1.

3.5K 651 48
                                    

"Fiks otak lo miring."

"Under pressure gue, J. Lo gak tau aja rasanya setiap lihat muka Haidar."

"Pak Haidar." Jeni mendelik, menegur Melani. "Dia itu dosen terbaik yang kampus kita punya. Lo itu harusnya bersyukur dapet dosbim dia, bukan malah ngajak kencan. Dasar sinting."

Melani menyandar pada Sofa sambil terus menyunyah Pocky yang sejak tadi ia nikmati. "Gue stuck. Buntu. Bingung. Setahun lebih skripsi gue gak ada progres dan kuliah gue udah dua belas semester. Setiap judul yang gue ajuin, ditolak terus sama Haidar."

"Pak Haidar!" Jeni menggertak. "Jadi mahasiswa tuh jangan durhaka sama dosen. Gak lulus-lulus lo jadinya." Gadis itu mengambil teh kemasan, meneguk cepat, lalu fokus pada sahabatnya. "Terus, habis lo tembak dia, Pak Haidar respons gimana?"

"Dia nolak gue." Melani memejamkan matanya seraya terus mengunyah biskuit stik berbalut coklat itu. "Gue gak tahu lagi harus gimana. Saat lihat dia tadi, pikiran gue impulsif aja ngajak dia pacaran. Nalar gue bilang, kalau kami ada hubungan, mungkin Haidar gak bakalan sekeras ini sama gue."

"Dia gak pernah keras sama mahasiswa. Dia itu supel, ramah, humble, dan solutif."

"Tapi gak ke gue," bantah Melani. "Gak ada solusi dari dia buat tugas akhir gue. Setiap judul yang gue ajuin, dia tolak mentah-mentah. Gue jadi ngerasa, dia itu sentimen sama gue."

"Perasaan lo doang itu," batah Jeni. "Lo udah buang-buang waktu buat hapus sakit hati lo atas penolakan judul lo setahun lalu. Bimbingan lagi, hasilnya begini lagi. Saran gue, mending lo stop dulu, deh, mainan Instagram dan fokus garap skripsi. Nyokap lo itu galak, Mel. Kalau lo gak segera lulus, gak bakalan tenang hidup lo."

Jeni mengingatkan Melani akan ibunya. Hidup Melani tak akan bisa tenang dari teror pertanyaan dan tuntutan mengapa ia tak kunjung mendapatkan gelar. Melani merasa ia tidak bodoh. Ia bingung mengapa harus mengulang beberapa mata kuliah hingga waktu tempuh belajarnya sampai sembilan semester. Setelahnya, masih harus mengalami tiga kali penolakan judul hingga ia memutuskan untuk cuti satu tahun.

Jeni benar. Haidar bukanlah dosen killer atau jahat seperti dalam cerita-cerita. Pria itu ramah, baik, supel dan pendengar yang membuat siapapun nyaman. Hanya saja, Melani tak tahu apa yang kurang dari dirinya, hingga sepanjang apapun dia bicara, Haidar tetap menolak judul skripsi yang diajukan.

"Pak Haidar mungkin kurang suka dengan judul-judul yang berkaitan dengan sosial media, Mel. Ini barangkali loh, ya. Mengingat, setiap judul yang lo ajuin dulu, pasti ada bau-bau Instagram-nya. Coba lo cari judul yang berkaitan dengan corporate."

"Buntu, gue, J. Lo tahu sendiri, kan, kalau dunia gue itu Instagram?"

"Kenapa gak penelitian di kantor nyokap lo aja, sih?

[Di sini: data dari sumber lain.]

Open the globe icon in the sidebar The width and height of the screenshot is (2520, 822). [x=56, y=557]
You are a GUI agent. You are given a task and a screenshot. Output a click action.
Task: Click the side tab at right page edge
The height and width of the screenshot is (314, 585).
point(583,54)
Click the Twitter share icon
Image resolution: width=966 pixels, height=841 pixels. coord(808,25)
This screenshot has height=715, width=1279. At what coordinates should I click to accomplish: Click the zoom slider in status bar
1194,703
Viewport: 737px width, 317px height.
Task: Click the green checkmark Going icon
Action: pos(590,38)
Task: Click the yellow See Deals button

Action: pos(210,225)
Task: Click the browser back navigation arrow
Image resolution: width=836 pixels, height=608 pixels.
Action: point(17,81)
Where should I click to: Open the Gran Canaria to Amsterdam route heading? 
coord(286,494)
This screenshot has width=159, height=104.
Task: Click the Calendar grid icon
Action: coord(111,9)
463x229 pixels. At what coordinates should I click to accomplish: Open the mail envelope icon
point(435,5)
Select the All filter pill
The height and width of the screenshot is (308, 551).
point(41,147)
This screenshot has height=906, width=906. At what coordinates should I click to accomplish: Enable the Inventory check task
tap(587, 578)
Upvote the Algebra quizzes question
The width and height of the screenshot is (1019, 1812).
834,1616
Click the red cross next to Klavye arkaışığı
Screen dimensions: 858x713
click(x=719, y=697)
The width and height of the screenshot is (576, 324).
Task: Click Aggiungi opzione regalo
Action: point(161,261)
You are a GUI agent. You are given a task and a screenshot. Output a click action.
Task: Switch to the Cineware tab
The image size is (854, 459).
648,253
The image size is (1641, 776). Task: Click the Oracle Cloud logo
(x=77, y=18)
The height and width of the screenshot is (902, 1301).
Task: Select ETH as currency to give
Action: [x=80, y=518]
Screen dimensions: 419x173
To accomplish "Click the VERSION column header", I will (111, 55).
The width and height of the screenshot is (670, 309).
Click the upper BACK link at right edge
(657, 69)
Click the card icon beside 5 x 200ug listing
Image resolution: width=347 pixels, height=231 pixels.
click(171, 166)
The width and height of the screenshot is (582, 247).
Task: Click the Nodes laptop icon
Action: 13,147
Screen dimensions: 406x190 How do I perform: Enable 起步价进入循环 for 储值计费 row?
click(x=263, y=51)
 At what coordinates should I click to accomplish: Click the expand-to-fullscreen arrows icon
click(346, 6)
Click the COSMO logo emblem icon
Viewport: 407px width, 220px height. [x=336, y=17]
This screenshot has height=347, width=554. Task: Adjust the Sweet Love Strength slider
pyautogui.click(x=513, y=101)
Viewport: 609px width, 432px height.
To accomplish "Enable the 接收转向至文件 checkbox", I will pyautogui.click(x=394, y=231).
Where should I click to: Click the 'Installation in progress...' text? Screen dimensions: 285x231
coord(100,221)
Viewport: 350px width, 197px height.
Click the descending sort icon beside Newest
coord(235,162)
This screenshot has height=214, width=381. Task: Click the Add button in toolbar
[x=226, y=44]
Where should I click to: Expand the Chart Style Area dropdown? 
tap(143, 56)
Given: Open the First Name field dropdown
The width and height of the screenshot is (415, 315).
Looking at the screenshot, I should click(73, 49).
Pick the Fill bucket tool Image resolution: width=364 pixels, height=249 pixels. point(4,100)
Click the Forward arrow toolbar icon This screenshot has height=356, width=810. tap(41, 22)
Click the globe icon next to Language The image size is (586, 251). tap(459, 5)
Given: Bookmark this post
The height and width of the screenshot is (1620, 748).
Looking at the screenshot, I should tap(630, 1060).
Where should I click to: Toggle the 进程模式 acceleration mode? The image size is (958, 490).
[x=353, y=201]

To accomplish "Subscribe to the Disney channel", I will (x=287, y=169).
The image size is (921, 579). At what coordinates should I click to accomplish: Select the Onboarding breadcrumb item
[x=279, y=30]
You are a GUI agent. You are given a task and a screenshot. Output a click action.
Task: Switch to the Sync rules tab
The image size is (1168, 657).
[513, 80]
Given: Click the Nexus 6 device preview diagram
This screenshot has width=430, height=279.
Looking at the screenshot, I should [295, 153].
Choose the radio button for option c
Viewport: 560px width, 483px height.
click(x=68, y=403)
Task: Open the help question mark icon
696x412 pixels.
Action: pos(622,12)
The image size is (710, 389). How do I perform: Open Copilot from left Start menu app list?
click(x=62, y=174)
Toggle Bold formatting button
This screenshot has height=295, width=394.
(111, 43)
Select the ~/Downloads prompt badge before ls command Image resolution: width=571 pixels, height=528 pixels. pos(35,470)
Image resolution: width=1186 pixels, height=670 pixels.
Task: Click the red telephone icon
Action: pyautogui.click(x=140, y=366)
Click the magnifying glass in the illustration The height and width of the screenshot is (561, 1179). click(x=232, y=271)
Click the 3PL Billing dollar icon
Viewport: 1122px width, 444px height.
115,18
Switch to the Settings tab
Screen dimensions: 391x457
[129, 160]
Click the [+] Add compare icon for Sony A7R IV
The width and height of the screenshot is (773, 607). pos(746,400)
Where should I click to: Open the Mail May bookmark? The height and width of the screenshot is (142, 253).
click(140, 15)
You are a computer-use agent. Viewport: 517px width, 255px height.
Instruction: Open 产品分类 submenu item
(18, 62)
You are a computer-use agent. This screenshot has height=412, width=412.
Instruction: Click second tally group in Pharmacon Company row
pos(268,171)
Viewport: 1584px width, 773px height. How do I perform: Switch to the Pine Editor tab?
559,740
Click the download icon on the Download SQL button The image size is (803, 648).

Gue yakin Pak Haidar pasti ACC kalau lo penelitian di kantor nyokap lo." Jeni menatap Melani dengan serius. "Dunia lo memang Instagram dan followers lo yang udah jutaan itu. Namun, dunia Haidar bukan itu. Kalau lo mau skripsi lo mulus, ya coba cari penelitian yang bisa diterima sama dia. Salah satunya tentang komunikasi korporasi. Penelitian di kantor nyokap lo, Mel."

Melani menggeleng ngeri. "Nyokap gue galak, banyak aturan. Bisa mati berdiri gue hidup sama dia. Enggak, enggak, makasih."

"Tapi ini demi skripsi lo, Maemunah!" Jeni mulai geregetan. "Lo kalahin ego deh sekali ini aja, demi bisa lulus kuliah doang. Nurut sama Pak Haidar, nurut sama nyokap lo. Enam bulan doang, kan, yang lo minta? Pasti bisa!"

"Enam bulan." Melani menerawang. "Enam bulan hidup sama nyokap, nurut sama Haidar. Enam bulan kurangin endorse dan hidup hemat. Enam bulan. Enam bulan demi bisa bebas setelahnya."